> 題目說明:
根據關於氮肥用量與水稻產量及米質的摘要，回答下列問題：
(a) 研究所用的重組自交系族群共有幾個品系？由哪兩個品種雜交衍生？
(b) 建立水稻連鎖圖譜時使用了哪兩類分子標誌？各有幾個？
(c) 在兩種氮肥環境下皆偵測到的4個QTL分別是什麼？

> 文章段落:
□ □ □

不同氮肥用量下水稻產量及米質相關基因之表現

Abstract

氮肥用量會直接影響水稻產量與品質，本研究目的為探討水稻在不同氮肥用量對產量及米質之影響，以及在不同氮肥用量下產量及米質相關基因之表現。本研究利用台中秈10號與越光雜交所衍生之124個重組自交系族群，分析兩種氮肥用量(80及200公斤/公頃)處理對水稻產量、株高、抽穗期、白堊質發生率、白堊質面積、白堊質指標、蛋白質含量、直鏈性澱粉含量及食味值等9個重要性狀之影響。結果顯示，不同氮肥用量間族群之產量、蛋白質含量及食味值等性狀有顯著差異，而株高則具有顯著之基因型與氮肥用量之交感效應，顯示氮肥用量處理對產量及米質相關性狀具有不同程度之影響。高氮肥與低氮肥用量處理下有部分性狀間維持一致相關趨勢，但亦有性狀間之相關性隨不同氮肥用量處理而改變，顯示氮肥用量的差異可能改變部分基因之表現程度。利用91個SSR與2個InDel分子標誌建立水稻連鎖圖譜，並以綜合區間定位法測定兩種氮肥用量處理下水稻產量及米質之數量性狀基因座(QTL)。結果於第1對、第5對、第6對、第8對、第10對、第11對及第12對染色體上測得相關之QTL，其中控制株高之q-PH6、白堊質發生率之q-CR5、蛋白質含量之q-PC10以及控制食味值之q-TV10在兩種氮肥環境下皆偵測到基因對性狀有顯著影響，顯示這4個QTL較不受氮肥用量影響。而影響水稻株高之q-PH11、抽穗期之q-HD5與q-HD12、蛋白質含量之q-PC12、直鏈性澱粉含量之q-AC1及食味值之q-TV12等6個QTL僅在低氮肥環境下測得；影響產量之q-Y8、白堊質指標之q-CI5、蛋白質含量之q-PC5與q-PC11及食味值之q-TV5與q-TV11等6個QTL僅在高氮肥環境下測得。這些單一氮肥環境下測得相關之QTL容易受氮肥用量影響，也易造成不同氮肥環境下選種及栽培差異。此外，影響食味值之QTL皆與影響蛋白質含量之QTL位於相同之染色體區間，顯示出不同氮肥環境對食味值影響主要為蛋白質含量改變所致。本研究探討不同氮肥環境下測定影響重要農藝性狀基因之位置及其表現，並比較這些基因在不同環境下之表現差異，除了可提供水稻栽培氮肥用量之參考外，並且可以做為分子標誌輔助改良產量及品質之參考。

□ □ □

> 資料:
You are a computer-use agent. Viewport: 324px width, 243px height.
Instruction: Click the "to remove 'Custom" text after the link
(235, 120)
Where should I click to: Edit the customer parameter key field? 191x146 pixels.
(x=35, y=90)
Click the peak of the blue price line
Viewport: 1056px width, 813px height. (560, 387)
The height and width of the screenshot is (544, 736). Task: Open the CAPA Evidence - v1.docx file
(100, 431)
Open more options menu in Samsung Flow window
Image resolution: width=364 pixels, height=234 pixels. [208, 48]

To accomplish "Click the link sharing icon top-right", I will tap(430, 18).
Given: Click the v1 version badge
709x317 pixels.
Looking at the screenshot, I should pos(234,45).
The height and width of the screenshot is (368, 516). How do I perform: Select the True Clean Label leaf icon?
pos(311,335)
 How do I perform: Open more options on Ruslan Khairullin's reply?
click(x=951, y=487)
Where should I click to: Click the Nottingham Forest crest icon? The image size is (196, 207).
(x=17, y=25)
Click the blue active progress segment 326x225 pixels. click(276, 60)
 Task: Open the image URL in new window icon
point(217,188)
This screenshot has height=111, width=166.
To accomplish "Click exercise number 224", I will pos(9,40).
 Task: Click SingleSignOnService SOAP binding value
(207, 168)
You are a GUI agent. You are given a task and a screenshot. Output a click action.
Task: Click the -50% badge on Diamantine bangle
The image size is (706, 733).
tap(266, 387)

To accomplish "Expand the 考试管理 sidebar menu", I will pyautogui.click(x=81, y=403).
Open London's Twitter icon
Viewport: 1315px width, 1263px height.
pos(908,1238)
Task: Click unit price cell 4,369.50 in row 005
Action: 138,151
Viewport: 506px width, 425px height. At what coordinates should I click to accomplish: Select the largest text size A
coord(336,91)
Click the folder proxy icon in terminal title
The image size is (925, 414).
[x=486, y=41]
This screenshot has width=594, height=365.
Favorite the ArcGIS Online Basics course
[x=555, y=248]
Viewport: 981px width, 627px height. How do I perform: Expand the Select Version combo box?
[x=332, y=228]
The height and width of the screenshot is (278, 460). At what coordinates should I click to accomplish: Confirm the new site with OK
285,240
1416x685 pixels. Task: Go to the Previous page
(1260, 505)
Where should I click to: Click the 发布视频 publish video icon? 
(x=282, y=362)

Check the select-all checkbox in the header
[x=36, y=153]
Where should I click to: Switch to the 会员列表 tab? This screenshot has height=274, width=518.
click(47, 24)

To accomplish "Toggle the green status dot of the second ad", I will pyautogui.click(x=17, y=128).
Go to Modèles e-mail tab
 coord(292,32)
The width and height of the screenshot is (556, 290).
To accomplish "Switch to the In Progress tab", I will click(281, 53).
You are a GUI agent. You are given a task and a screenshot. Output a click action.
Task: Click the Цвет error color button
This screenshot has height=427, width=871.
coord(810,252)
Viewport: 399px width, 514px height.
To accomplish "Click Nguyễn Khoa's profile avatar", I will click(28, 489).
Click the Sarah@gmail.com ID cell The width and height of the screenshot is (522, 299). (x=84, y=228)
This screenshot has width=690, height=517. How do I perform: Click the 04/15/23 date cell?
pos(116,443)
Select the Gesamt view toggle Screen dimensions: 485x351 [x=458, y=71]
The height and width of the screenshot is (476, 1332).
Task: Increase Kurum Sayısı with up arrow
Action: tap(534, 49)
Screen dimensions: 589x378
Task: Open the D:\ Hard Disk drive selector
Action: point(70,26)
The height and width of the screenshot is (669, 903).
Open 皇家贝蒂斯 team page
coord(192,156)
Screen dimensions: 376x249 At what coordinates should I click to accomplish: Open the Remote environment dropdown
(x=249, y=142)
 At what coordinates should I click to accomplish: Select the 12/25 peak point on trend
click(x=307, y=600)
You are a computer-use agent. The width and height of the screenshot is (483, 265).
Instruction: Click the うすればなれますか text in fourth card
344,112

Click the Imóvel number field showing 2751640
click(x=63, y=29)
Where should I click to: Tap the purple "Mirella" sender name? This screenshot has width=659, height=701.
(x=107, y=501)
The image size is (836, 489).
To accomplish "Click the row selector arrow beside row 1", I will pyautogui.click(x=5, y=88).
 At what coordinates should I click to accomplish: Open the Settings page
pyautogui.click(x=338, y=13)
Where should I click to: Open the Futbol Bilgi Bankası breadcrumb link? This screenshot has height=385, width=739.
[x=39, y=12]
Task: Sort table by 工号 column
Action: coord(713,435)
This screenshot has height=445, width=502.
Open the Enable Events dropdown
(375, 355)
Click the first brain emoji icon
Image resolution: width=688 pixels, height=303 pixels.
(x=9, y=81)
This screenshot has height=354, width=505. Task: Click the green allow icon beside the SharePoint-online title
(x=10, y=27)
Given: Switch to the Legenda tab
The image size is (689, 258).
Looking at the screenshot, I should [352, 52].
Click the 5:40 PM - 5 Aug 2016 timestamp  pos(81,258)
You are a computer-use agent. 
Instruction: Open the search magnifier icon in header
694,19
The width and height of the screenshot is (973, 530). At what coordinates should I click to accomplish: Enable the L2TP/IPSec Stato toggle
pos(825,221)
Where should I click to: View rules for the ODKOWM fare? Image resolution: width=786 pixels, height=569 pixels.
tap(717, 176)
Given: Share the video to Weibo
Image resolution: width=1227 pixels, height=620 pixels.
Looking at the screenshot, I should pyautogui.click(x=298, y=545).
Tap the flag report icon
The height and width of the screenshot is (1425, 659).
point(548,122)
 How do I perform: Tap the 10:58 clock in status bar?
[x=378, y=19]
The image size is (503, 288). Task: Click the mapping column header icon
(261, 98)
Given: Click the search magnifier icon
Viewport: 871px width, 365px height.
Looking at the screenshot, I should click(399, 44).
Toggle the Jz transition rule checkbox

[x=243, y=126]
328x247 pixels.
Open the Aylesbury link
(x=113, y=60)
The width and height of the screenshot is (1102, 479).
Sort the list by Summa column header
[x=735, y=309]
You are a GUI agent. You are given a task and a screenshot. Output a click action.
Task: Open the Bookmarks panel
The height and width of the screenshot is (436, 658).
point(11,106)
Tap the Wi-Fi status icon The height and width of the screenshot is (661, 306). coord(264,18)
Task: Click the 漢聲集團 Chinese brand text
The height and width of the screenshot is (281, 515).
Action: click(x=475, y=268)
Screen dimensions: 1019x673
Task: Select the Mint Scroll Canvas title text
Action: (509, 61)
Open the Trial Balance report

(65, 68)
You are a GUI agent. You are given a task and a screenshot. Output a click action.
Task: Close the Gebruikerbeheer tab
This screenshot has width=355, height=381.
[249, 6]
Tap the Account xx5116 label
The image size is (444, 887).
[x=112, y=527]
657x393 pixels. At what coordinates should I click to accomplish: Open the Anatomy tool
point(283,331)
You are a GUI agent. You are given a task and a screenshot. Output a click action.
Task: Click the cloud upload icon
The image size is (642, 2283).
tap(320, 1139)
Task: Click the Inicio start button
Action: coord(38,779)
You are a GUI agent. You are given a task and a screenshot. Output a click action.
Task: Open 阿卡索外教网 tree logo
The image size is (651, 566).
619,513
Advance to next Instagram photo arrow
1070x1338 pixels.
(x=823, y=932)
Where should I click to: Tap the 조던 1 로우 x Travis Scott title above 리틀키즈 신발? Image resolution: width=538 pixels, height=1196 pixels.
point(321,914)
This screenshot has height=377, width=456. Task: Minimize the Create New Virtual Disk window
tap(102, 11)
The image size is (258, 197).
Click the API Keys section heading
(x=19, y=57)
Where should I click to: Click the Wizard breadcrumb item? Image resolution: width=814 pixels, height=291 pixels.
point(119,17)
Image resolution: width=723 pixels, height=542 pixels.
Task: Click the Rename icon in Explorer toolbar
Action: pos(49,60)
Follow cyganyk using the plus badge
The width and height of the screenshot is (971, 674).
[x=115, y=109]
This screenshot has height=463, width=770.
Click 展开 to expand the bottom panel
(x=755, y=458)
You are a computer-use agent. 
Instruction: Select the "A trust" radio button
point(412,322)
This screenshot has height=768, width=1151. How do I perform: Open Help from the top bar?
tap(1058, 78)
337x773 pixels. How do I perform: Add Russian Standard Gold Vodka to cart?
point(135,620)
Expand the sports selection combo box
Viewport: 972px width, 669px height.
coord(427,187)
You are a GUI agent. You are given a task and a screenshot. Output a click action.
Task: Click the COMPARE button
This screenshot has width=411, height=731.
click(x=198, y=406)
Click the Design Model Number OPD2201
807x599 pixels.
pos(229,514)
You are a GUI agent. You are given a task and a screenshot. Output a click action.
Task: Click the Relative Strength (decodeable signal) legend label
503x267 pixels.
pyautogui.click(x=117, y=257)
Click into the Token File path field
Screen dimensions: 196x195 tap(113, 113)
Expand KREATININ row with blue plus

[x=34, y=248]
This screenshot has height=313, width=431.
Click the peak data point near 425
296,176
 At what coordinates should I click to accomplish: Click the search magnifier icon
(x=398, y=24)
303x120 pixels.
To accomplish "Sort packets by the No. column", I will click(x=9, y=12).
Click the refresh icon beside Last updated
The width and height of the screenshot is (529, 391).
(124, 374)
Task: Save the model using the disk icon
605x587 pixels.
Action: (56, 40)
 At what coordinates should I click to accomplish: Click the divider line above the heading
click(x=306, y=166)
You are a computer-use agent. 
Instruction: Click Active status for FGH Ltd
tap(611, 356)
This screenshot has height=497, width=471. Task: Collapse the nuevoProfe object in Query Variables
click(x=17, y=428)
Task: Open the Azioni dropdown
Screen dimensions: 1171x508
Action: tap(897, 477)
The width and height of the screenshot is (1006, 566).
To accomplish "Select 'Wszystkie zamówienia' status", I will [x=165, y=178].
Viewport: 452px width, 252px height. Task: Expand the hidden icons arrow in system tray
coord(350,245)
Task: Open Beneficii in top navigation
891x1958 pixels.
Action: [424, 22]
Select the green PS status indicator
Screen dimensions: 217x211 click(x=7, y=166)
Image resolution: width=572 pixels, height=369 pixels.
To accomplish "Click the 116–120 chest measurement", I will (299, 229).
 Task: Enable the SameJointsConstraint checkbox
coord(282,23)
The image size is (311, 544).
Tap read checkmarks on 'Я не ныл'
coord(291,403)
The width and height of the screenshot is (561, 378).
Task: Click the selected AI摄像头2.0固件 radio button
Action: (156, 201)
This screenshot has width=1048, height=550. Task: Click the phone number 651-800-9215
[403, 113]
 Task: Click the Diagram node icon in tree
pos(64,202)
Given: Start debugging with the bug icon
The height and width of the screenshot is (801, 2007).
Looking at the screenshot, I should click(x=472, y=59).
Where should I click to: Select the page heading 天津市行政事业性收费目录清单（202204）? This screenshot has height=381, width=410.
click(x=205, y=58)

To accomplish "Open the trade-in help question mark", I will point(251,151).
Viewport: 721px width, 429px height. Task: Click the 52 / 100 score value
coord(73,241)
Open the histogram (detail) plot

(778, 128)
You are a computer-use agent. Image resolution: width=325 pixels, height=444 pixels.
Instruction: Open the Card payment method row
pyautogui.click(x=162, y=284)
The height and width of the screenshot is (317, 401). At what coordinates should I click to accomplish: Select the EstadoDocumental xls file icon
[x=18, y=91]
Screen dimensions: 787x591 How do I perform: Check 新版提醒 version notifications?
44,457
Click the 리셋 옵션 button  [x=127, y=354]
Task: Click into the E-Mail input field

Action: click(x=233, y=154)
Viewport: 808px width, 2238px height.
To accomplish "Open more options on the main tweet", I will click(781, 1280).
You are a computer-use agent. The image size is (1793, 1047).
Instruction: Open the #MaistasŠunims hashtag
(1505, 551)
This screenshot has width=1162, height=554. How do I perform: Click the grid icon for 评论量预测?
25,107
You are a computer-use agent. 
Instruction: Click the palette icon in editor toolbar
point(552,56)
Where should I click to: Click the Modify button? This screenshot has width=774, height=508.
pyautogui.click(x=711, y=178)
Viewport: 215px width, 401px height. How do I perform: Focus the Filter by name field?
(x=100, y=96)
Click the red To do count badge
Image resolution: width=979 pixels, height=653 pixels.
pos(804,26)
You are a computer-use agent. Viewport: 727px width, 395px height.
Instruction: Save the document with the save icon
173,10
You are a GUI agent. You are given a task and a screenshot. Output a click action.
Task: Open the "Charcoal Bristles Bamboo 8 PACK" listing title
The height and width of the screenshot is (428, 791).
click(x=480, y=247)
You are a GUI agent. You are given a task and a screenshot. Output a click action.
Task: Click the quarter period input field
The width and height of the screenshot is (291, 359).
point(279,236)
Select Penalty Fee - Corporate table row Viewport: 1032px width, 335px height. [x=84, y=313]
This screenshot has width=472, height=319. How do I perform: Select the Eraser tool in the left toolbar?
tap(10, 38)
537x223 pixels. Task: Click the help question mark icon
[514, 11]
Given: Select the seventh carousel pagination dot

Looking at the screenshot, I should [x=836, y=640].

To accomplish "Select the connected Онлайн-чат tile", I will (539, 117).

□ □ □

> 作答欄:
(a) 共124個品系，由台中秈10號與越光雜交衍生。
(b) SSR分子標誌91個，InDel分子標誌2個。
(c) 控制株高的q-PH6、白堊質發生率的q-CR5、蛋白質含量的q-PC10，以及控制食味值的q-TV10。